_Instructions for the task:_ Could you return the whole listing, character for character?

_Source data:_
- - - - -
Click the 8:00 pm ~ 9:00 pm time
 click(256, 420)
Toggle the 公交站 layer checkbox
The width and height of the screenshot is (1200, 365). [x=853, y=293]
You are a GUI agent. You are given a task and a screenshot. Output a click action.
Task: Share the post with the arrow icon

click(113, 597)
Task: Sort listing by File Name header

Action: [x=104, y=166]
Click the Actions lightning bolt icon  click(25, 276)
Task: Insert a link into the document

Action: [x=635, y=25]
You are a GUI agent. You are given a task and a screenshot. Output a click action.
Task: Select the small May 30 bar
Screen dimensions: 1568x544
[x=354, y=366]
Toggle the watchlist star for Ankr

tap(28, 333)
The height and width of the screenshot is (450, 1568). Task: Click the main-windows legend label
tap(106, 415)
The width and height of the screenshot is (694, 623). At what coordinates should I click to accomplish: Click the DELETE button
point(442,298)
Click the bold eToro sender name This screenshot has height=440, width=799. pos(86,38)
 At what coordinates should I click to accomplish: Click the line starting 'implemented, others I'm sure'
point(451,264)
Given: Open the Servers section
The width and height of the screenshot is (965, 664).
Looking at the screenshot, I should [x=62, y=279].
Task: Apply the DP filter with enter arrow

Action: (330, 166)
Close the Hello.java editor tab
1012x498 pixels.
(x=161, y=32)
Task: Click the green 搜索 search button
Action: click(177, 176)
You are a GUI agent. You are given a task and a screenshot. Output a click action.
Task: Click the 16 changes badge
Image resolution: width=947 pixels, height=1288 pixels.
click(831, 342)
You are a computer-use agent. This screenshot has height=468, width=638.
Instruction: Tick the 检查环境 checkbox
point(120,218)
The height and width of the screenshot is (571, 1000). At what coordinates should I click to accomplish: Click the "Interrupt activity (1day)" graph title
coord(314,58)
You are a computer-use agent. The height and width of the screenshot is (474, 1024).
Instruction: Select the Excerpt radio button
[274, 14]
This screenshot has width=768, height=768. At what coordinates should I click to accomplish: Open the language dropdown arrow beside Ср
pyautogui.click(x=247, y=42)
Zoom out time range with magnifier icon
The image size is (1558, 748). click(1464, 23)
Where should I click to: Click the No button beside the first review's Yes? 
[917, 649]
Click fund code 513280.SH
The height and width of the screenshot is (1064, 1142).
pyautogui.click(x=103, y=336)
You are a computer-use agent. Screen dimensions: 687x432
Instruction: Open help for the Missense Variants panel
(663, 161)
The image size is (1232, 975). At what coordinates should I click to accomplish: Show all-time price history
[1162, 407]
- - - - -
_Answer for the task:_
Click the 8:00 pm ~ 9:00 pm time
 click(256, 420)
Toggle the 公交站 layer checkbox
The width and height of the screenshot is (1200, 365). [x=853, y=293]
You are a GUI agent. You are given a task and a screenshot. Output a click action.
Task: Share the post with the arrow icon

click(113, 597)
Task: Sort listing by File Name header

Action: [x=104, y=166]
Click the Actions lightning bolt icon  click(25, 276)
Task: Insert a link into the document

Action: [x=635, y=25]
You are a GUI agent. You are given a task and a screenshot. Output a click action.
Task: Select the small May 30 bar
Screen dimensions: 1568x544
[x=354, y=366]
Toggle the watchlist star for Ankr

tap(28, 333)
The height and width of the screenshot is (450, 1568). Task: Click the main-windows legend label
tap(106, 415)
The width and height of the screenshot is (694, 623). At what coordinates should I click to accomplish: Click the DELETE button
point(442,298)
Click the bold eToro sender name This screenshot has height=440, width=799. pos(86,38)
 At what coordinates should I click to accomplish: Click the line starting 'implemented, others I'm sure'
point(451,264)
Given: Open the Servers section
The width and height of the screenshot is (965, 664).
Looking at the screenshot, I should [x=62, y=279].
Task: Apply the DP filter with enter arrow

Action: (330, 166)
Close the Hello.java editor tab
1012x498 pixels.
(x=161, y=32)
Task: Click the green 搜索 search button
Action: click(177, 176)
You are a GUI agent. You are given a task and a screenshot. Output a click action.
Task: Click the 16 changes badge
Image resolution: width=947 pixels, height=1288 pixels.
click(831, 342)
You are a computer-use agent. This screenshot has height=468, width=638.
Instruction: Tick the 检查环境 checkbox
point(120,218)
The height and width of the screenshot is (571, 1000). At what coordinates should I click to accomplish: Click the "Interrupt activity (1day)" graph title
coord(314,58)
You are a computer-use agent. The height and width of the screenshot is (474, 1024).
Instruction: Select the Excerpt radio button
[274, 14]
This screenshot has width=768, height=768. At what coordinates should I click to accomplish: Open the language dropdown arrow beside Ср
pyautogui.click(x=247, y=42)
Zoom out time range with magnifier icon
The image size is (1558, 748). click(1464, 23)
Where should I click to: Click the No button beside the first review's Yes? 
[917, 649]
Click fund code 513280.SH
The height and width of the screenshot is (1064, 1142).
pyautogui.click(x=103, y=336)
You are a computer-use agent. Screen dimensions: 687x432
Instruction: Open help for the Missense Variants panel
(663, 161)
The image size is (1232, 975). At what coordinates should I click to accomplish: Show all-time price history
[1162, 407]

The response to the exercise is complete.